Poster Board SAT-716
Karen SL Lam*, Ruby LC Hoo, Ida PC Lee, Lingling Shu, Mi Zhou and Aimin Xu
University of Hong Kong, Hong Kong, Hong Kong
Introduction: Non-alcoholic fatty liver disease (NAFLD), a common obesity-related inflammatory disease, is associated with increased mortality due to cardiovascular diseases and liver cancer in patients with non-alcoholic steatohepatitis (NASH). Elevated circulating levels of adipocyte fatty acid binding protein (A-FABP), a pro-inflammatory cytokine predominantly expressed in adipocytes and macrophages, have been observed in patients with NAFLD, and distinguish NASH from simple steatosis. We have also demonstrated that pharmacological inhibition of A-FABP is beneficial in the treatment of NASH induced by high fat high cholesterol (HFHC) diet in mice.  Here we investigate, in A-FABP knock-out mice, the effect of HFHC diet induced inflammation and liver injury to further delineate the role of endogenous A-FABP in the development of NASH.

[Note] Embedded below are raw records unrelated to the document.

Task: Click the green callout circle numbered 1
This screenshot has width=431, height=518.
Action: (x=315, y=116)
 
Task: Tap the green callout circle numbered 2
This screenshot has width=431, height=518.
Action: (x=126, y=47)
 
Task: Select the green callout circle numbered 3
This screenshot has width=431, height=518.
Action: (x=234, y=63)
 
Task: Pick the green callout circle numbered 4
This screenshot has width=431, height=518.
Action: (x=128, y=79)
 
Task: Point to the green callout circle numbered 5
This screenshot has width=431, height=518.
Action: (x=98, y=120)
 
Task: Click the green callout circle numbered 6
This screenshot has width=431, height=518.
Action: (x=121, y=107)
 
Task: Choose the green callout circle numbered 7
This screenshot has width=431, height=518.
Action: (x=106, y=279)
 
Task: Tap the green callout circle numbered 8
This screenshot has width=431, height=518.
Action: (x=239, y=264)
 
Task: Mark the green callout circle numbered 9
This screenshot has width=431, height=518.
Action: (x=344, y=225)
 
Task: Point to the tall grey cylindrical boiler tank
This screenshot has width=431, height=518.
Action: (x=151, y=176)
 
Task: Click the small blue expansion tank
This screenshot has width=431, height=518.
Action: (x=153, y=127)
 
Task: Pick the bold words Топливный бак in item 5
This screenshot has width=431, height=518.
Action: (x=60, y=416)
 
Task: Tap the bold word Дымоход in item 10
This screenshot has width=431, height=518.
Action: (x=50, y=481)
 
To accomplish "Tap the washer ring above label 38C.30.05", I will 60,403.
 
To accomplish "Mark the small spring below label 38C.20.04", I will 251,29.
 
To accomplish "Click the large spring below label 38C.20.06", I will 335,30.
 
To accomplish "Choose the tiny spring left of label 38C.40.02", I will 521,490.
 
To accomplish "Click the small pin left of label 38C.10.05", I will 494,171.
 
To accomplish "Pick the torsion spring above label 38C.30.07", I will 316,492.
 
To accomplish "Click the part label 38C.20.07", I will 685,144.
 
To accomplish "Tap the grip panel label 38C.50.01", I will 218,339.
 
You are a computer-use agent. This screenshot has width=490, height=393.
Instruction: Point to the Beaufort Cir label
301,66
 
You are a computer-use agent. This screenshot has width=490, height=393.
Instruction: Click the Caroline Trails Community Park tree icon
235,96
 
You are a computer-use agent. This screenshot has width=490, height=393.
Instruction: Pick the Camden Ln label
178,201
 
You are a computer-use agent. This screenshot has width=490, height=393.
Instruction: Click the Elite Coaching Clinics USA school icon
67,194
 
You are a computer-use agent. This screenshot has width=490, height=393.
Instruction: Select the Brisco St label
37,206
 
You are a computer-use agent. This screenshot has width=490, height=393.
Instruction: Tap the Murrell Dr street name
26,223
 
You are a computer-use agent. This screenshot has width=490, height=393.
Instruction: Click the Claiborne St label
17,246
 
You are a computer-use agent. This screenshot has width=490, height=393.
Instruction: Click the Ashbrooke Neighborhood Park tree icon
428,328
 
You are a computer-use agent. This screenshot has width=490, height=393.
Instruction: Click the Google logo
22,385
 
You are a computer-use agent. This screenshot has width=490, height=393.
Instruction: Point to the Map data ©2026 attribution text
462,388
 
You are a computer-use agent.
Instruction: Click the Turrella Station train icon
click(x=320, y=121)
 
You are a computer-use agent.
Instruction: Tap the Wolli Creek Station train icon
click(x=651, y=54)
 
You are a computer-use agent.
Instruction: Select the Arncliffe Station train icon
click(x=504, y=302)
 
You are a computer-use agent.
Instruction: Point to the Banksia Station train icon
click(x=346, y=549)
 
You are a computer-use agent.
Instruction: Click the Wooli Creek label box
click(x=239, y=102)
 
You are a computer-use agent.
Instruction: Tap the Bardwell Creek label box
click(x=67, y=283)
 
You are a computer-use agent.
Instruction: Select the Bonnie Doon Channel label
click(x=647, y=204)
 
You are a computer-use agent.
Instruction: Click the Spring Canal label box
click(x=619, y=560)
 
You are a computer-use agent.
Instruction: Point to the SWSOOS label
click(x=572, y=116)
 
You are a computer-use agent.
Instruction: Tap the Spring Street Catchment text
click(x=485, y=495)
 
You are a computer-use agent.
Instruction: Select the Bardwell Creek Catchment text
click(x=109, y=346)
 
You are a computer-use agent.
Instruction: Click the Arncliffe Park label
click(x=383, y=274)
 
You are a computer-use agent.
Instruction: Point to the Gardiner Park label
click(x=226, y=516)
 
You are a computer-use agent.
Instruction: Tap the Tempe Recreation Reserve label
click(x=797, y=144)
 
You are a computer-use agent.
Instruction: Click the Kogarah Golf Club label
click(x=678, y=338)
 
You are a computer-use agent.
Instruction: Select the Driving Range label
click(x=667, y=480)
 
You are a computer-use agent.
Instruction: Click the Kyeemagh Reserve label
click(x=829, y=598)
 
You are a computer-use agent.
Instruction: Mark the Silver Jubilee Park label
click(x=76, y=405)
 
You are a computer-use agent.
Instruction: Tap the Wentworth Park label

Methods & Materials: A-FABP knockout (KO) mice and their wild-type (WT) littermates were fed with either standard chow (STC) or HFHC diet. Basic parameters, glucose tolerance test, insulin tolerance test were monitored during the experimental period. Mice were sacrificed after diet induction for seven months. Plasma sera were collected for biochemical analysis. Hepatic lipid profiles were determined. Hematoxylin and eosin (H&E) staining, Sirius-red staining and Oil red O staining were performed to determine the morphology, fibrosis and lipid accumulation of the liver tissues.

Results: Hepatic expression of A-FABP was significantly elevated in HFHC diet-induced WT mice. Serum alanine transaminase level was significantly lower in the A-FABP KO mice, on HFHC diet, compared to their WT littermates, accompanied by a significant reduction in diet-induced hepatic triglyceride content. HFHC diet-induced macrophage infiltration, fibrosis and steatosis in the liver were also diminished in A-FABP KO mice. Moreover, the A-FABP KO mice displayed improved glucose tolerance and insulin sensitivity, compared to their WT littermates, despite a greater increase in body weight on HFHC diet.

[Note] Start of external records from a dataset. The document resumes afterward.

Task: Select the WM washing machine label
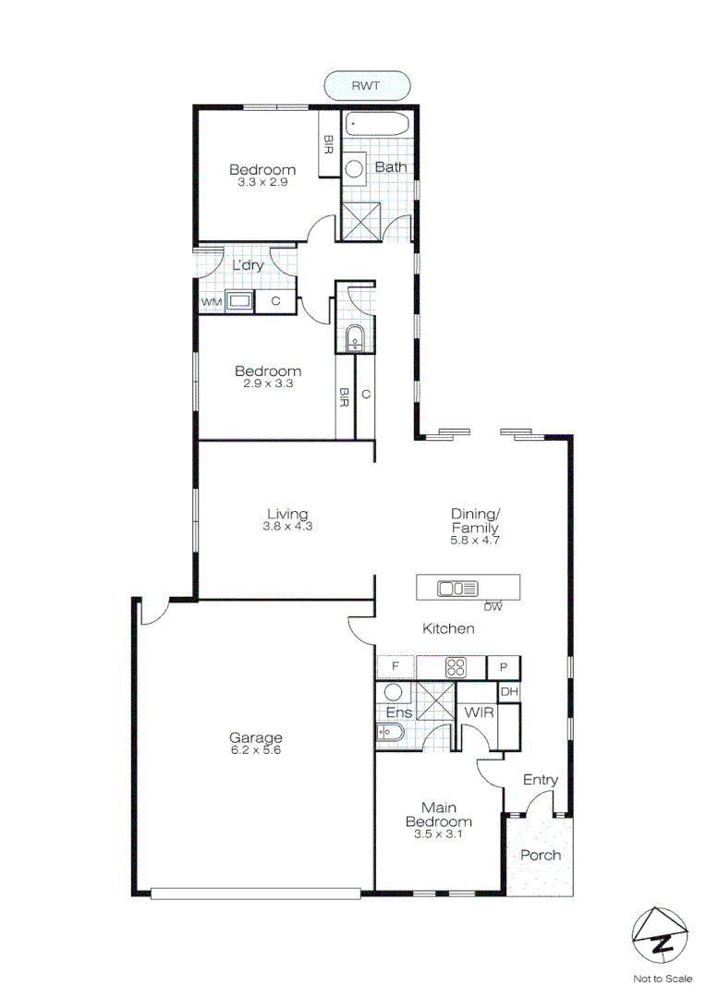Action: [x=211, y=301]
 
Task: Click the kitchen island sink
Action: [x=456, y=588]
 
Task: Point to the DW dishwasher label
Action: [x=493, y=607]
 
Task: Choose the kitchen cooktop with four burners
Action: [x=455, y=666]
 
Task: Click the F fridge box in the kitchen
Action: [x=395, y=666]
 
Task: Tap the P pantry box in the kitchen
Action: [x=504, y=666]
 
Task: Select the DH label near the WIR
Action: [x=508, y=691]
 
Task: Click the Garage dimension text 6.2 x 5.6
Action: [x=255, y=751]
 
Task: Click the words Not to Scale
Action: [x=662, y=978]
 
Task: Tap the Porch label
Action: [x=540, y=855]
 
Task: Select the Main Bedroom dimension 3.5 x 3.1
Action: [x=439, y=834]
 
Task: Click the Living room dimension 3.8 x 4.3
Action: [x=287, y=527]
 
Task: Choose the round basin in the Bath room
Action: [x=355, y=168]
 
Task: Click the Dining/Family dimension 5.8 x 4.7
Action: [x=475, y=541]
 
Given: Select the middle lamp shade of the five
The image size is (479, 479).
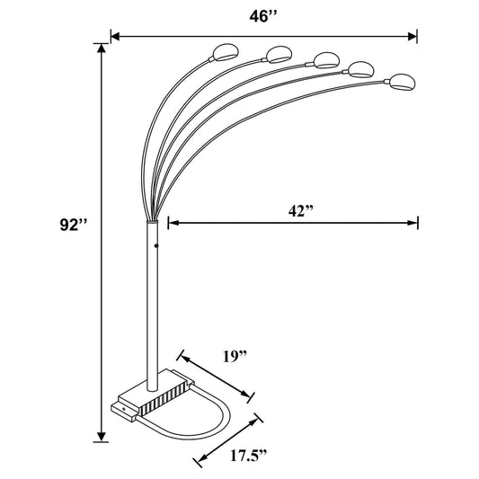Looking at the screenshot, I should point(324,60).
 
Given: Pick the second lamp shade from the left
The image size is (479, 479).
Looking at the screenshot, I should point(278,53).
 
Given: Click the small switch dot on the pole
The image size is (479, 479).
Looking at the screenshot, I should point(156,244).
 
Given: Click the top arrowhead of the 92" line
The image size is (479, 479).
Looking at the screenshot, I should point(102,46).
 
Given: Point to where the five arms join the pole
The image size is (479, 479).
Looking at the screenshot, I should point(150,217).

Conclusion: Our data suggest that A-FABP deficiency protects against HFHC diet induced steatosis, inflammation and fibrosis in the liver, in keeping with a significant role of A-FABP in the development of NASH.

Nothing to Disclose: KSL, RLH, IPL, LS, MZ, AX

*Please take note of The Endocrine Society's News Embargo Policy at http://www.endo-society.org/endo2013/media.cfm

Sources of Research Support: This study was supported by RGC HKU 768209M.